Getting data to change on the screen, in front of the end-user's eyes, within seconds of the data changing in the operational system, would be truly spectacular.

There are several links in the chain to make that happen. Two of the links, SQLstream and mondrian's cache control API, are already complete. We've just begun forging the next link.

9 comments:

Daniel Lemire said...

Typically, OLAP assumes static data and uses materialization to speed up results. One might say that's almost part of the definition of OLAP.

So, how do you avoid performance pitfalls?

Julian Hyde said...

Speaking as the designer of the olap4j API, I don't need to avoid the performance pitfalls; I just provide an API so that ingenious OLAP engine designers can provide the latest data.

But speaking as the designer of the Mondrian engine, here's how I'd do it. By the way, I do not agree that static data and materialization are part of the definition of OLAP. OLAP is a multidimensional view of data, and short query response times. Static data, materialization, and for that matter star schemas, have been a pragmatic best practice in achieving those goals but I don't see them as essential.

Materialization has a high cost if it occurs on disk. If there are N materialized views on top of each row in a fact table, and they are stored on disk, then updating that row will occur N+1 disk block writes.

If you batch up updates over a period of time, then updates for multiple rows will tend to hit the same disk blocks, and you can save some effort.

But the story is radically different if the materialization occurs in memory. Memory writes do not have a significant cost (unless you are processing hundreds of thousands of updates per second) so you do not need to worry about keeping N, the number of aggregates small. You can have lots of materializations of the fact table, at different granularities, and the main cost is memory.

Results from an OLAP engine are always materialized in memory at least once; namely the cell from which the OLAP engine generates its result. If the transactional system notifies the OLAP engine of each transaction, the OLAP engine can modify its cache and all aggregations in it.

This picture seems to work nicely for MOLAP, where all data is stored in multidimensional format, and less well for ROLAP, where the primary source of data is relational and data is stored in multidimensional format, in memory, only fleetingly.

But it is not relational format that makes materialized aggregations start to perform poorly; it is storage on disk. If a MOLAP engine has more data in multidimensional arrays than it has memory, those updating those arrays will require a write to disk, and the only efficient way to do that is to batch up many updates into the same disk write. That implies that what is on disk has to lag behind the latest transactional state.

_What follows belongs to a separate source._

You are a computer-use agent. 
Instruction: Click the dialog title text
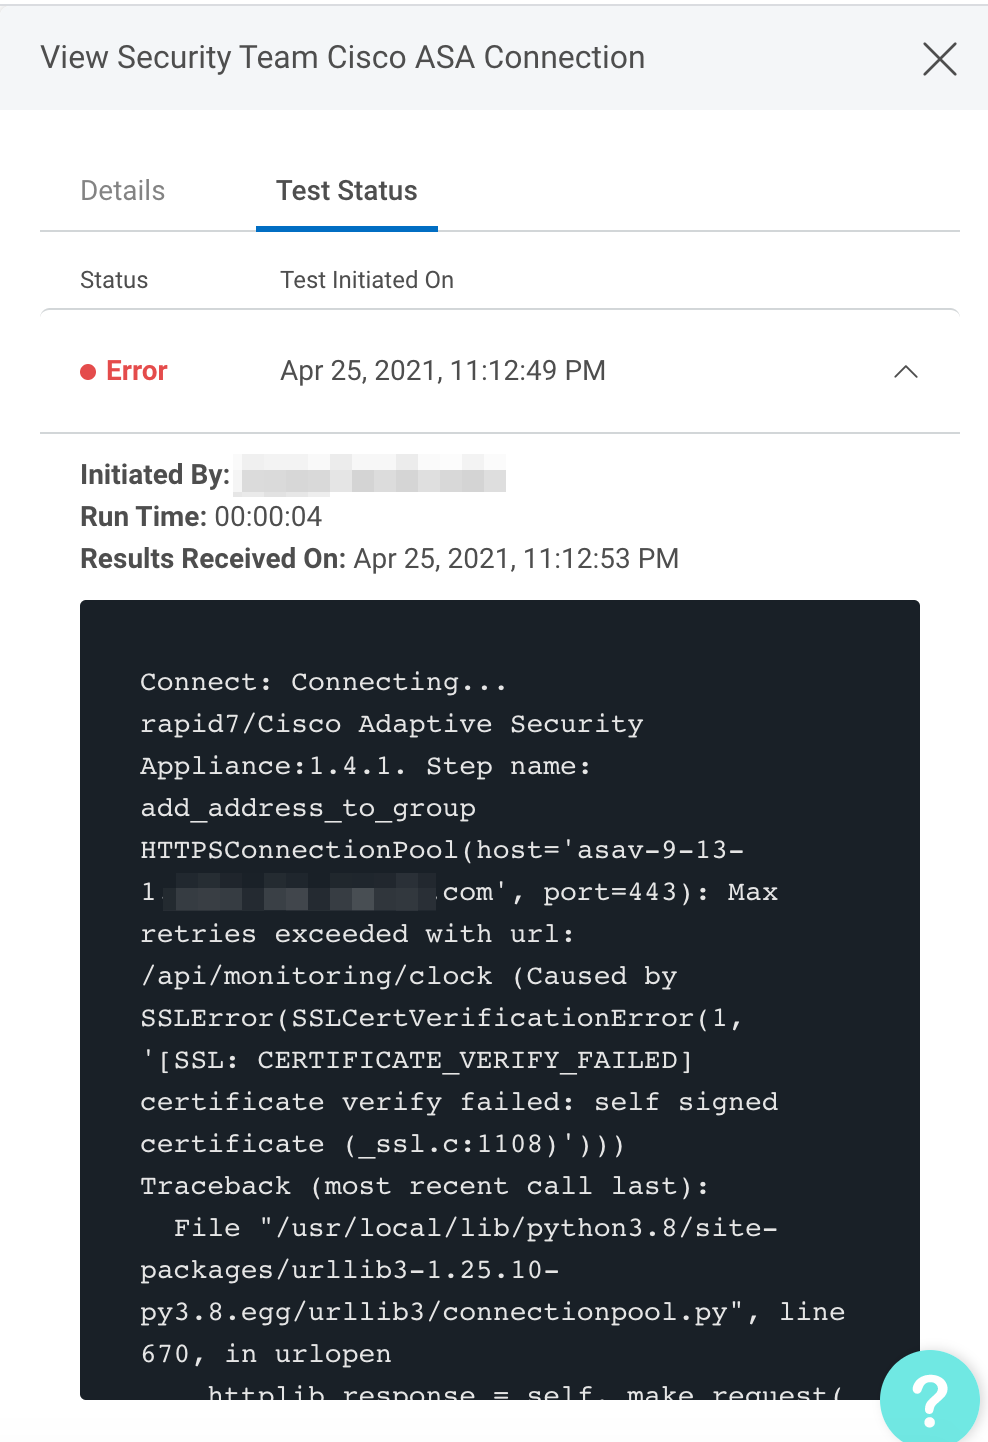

Putting all this together, we arrive at an architecture where the OLAP engine has a cache that is up to date with the transactional system, and contains multiple in-memory aggregates at different granularities. If it is a ROLAP system, like Mondrian, then the data ultimately comes to rest in the relational database, but the relational database will lag behind the latest transactional state. The OLAP engine serves as a view for the application, serving up the most up to date data, because it knows which parts of the system are up to date.

Daniel Lemire said...

I do not agree that static data and materialization are part of the definition of OLAP.

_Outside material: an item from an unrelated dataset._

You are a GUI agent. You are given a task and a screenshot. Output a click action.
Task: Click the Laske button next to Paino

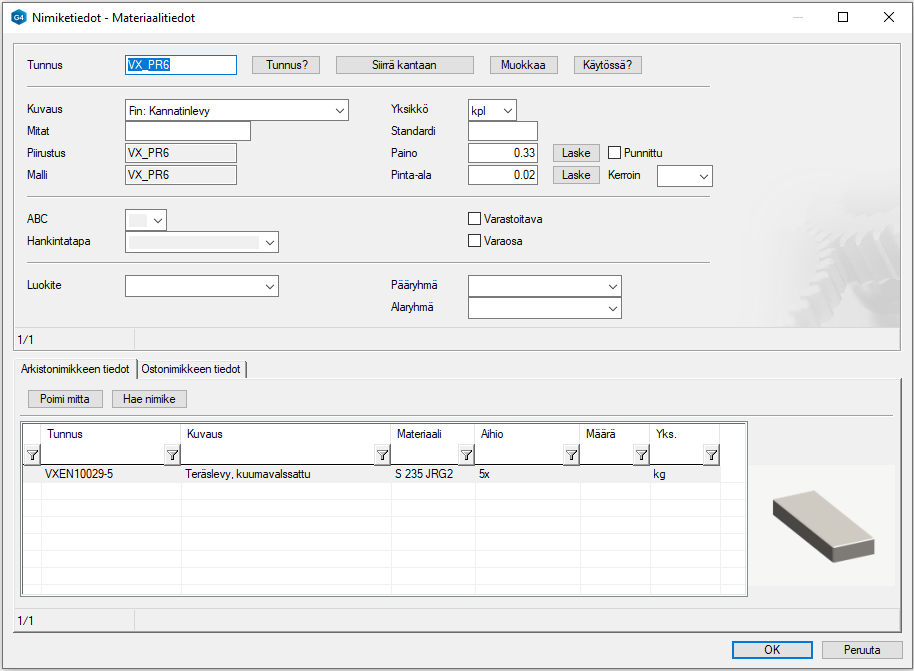pos(576,153)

Agreed but Jim Gray's data cube is all about materialization (go back and check his original data cube paper).

While this is not Mondrian's business, you can probably get a lot of work done just by keeping the fact table in RAM, without pre-materializing permanently a lot of views. Qlikview seems to be doing it well.

Antoine CHAMBILLE said...

I find this post rather exciting, as real-time olap was the initial decision for our ActivePivot software ( http://www.quartetfs.com/activepivot ).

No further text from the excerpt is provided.